_Problem to work on_
Retyping should cover only the lines from the one containing "Click the rounded preview bar under x1" through the final line of the records, with pictures omitted.

***

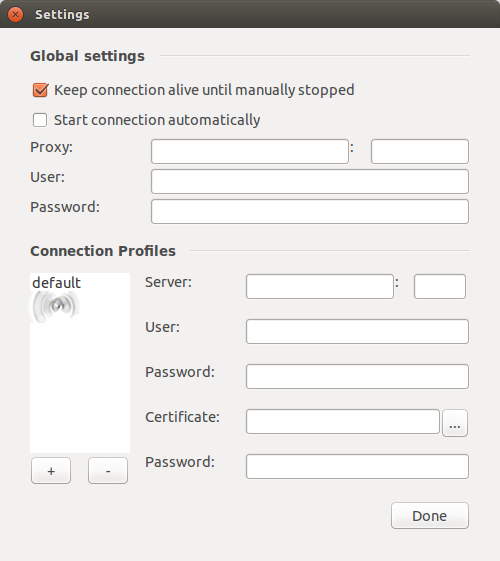The image size is (500, 561).
Task: Click the global proxy Password field
Action: click(x=310, y=211)
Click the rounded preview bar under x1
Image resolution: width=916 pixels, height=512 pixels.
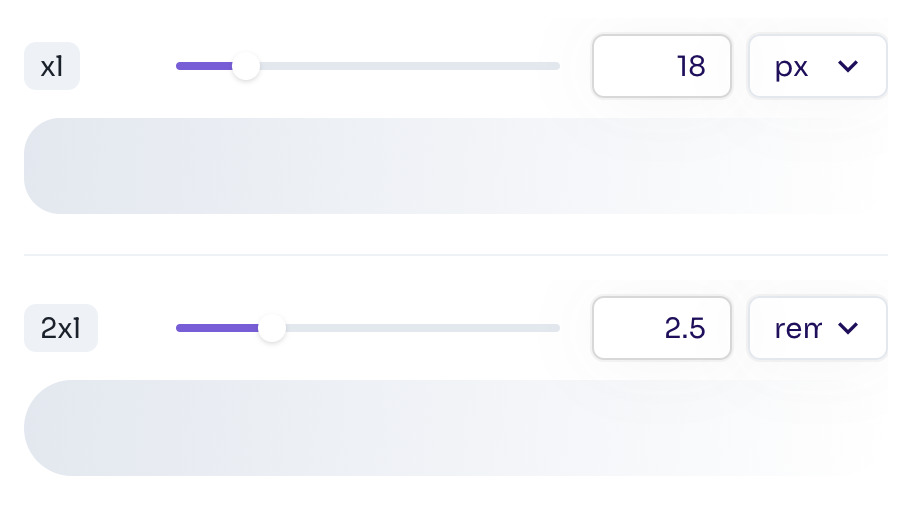(x=440, y=166)
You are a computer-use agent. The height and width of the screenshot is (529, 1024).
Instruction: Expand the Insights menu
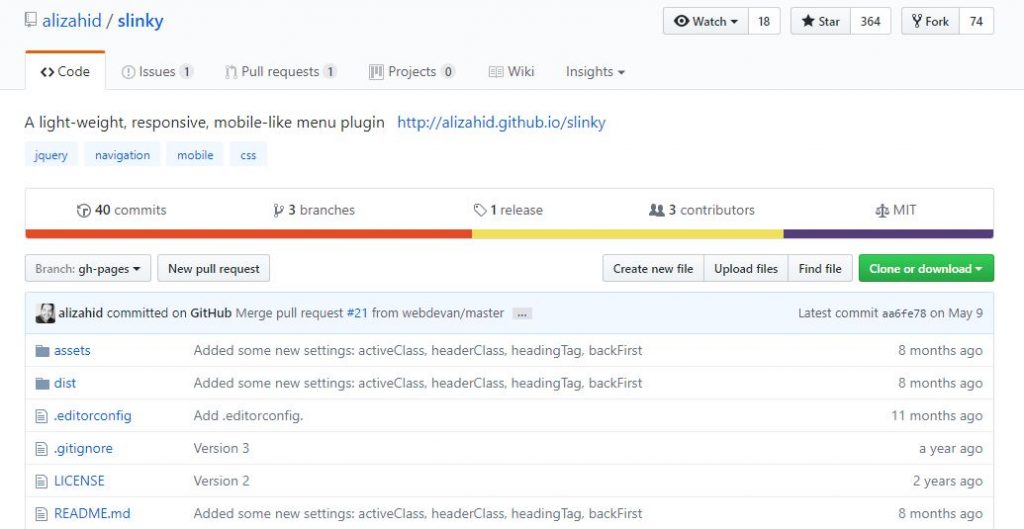(x=595, y=72)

***

_Output for this task_
Click the rounded preview bar under x1
Image resolution: width=916 pixels, height=512 pixels.
(x=440, y=166)
You are a computer-use agent. The height and width of the screenshot is (529, 1024).
Instruction: Expand the Insights menu
(x=595, y=72)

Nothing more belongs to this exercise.